Por su parte, el también jurista José Pallais dijo que “la iniciativa de Daniel Ortega”, aprobada por el Parlamento, infringe garantías constitucionales fundamentales.

“Es una ley regresiva, propia de regímenes totalitarios como lo es el de Daniel Ortega. Además, violenta los derechos humanos internacionalmente garantizados, como el principio de la presunción de inocencia; el principio de que nadie puede ser sustraído de su juez natural y el principio de la participación popular en la administración de justicia a través de los jurados de conciencia”, cuestionó el jurista.

Pallais dijo además que en materia de la defensa de los derechos de las mujeres es un enorme retroceso con la legislación aprobada.

“Esto porque convierte el delito de femicidio en delito de violencia intrafamiliar, contraviniendo las convenciones sobre esta materia de la que Nicaragua es parte”, afirmó el jurista.

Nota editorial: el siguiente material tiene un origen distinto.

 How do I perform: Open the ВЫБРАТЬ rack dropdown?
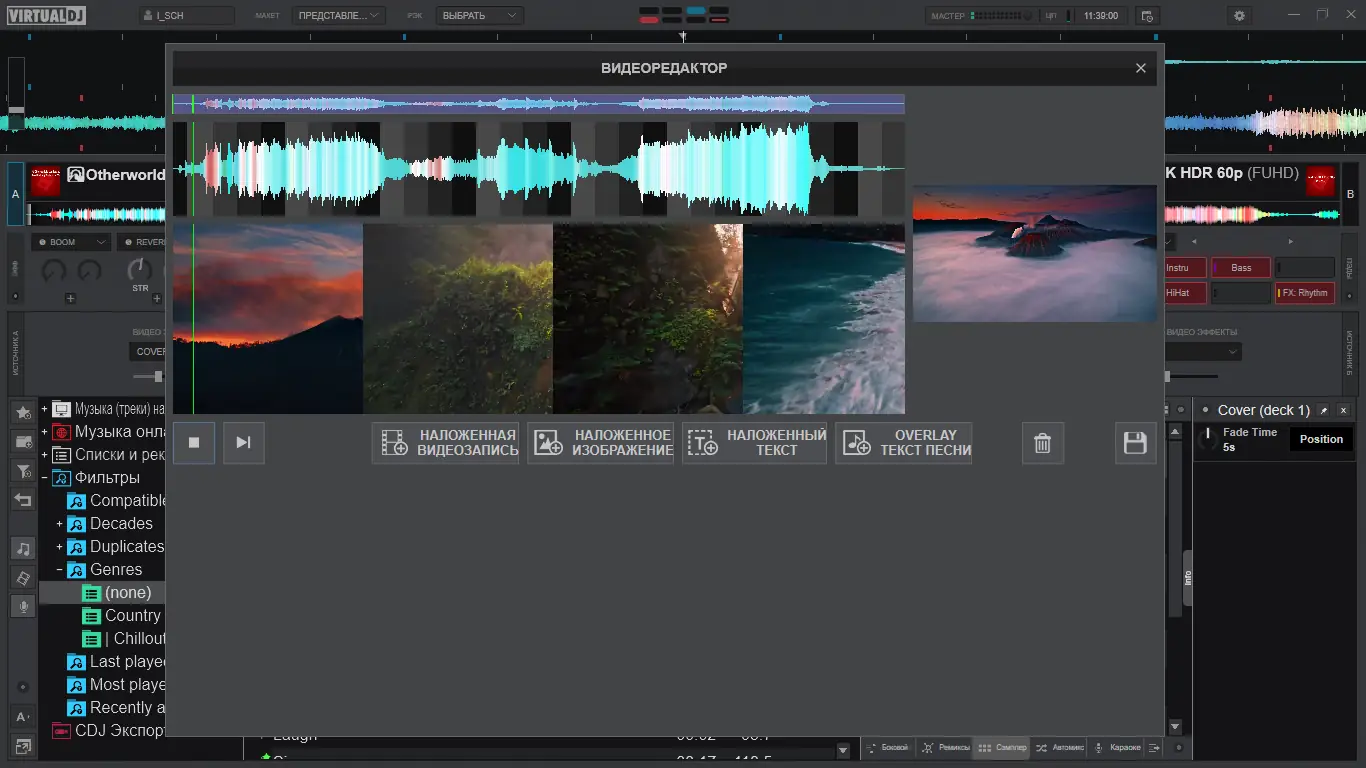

Pallais también recordó que cuando se aprobó el Código Penal “este era un código para la democracia”, pero con esta reforma “de Ortega se está aprobando una ley para la dictadura”.

Las nuevas penas

Las nuevas penas, según los legisladores sandinistas Carlos Emilio López, Wilfredo Navarro y José Figueroa, darán seguridad a la ciudadanía.

Las nuevas penas que contemplan la ley aprobada serían las siguientes:

Parricidio con una pena de 15 a 20 años; cuando concurran circunstancias agravantes la pena será de 20 a 30 años.

Asesinato con una pena de 20 a 25 años. Violación a menores de 14 años con una pena de 20 a 25 años de prisión.

Violación agravada: de 12 a 20 años de prisión. Asesinato agravado de 25 a 30 años. Femicidios de 20 a 25 años de cárcel.

Una ley que violenta garantías

El jurista Gabriel Álvarez sostiene que lo más grave de toda esta reforma es que constituye una amenaza a las garantías del debido proceso dado que elimina al juez ordinario o al juez establecido por la ley que señala el articulo 34 de la Constitución Política de Nicaragua.

Álvarez critica a quienes elaboraron y aprobaron la ley.

“Nadie cuestiona la existencia de jueces con competencia territorial en todo el ámbito nacional; lo que sí se critica es que no estén claros y completamente predeterminados por la ley los órganos judiciales específicos que tendrán esta competencia para conocer los delitos de relevancia o trascendencia nacional, dejando a la discrecionalidad política, la determinación del juez para cada caso, lo que podría convertirlos de facto en jueces de excepción”, criticó Álvarez.

El experto criticó además que ni en países como Guatemala, El Salvador y Honduras, donde existen altísimos niveles de violencia, crimen organizado e inseguridad se aprueban este tipo de leyes.

 

La Prensa/Emiliano Chamorro Mendieta.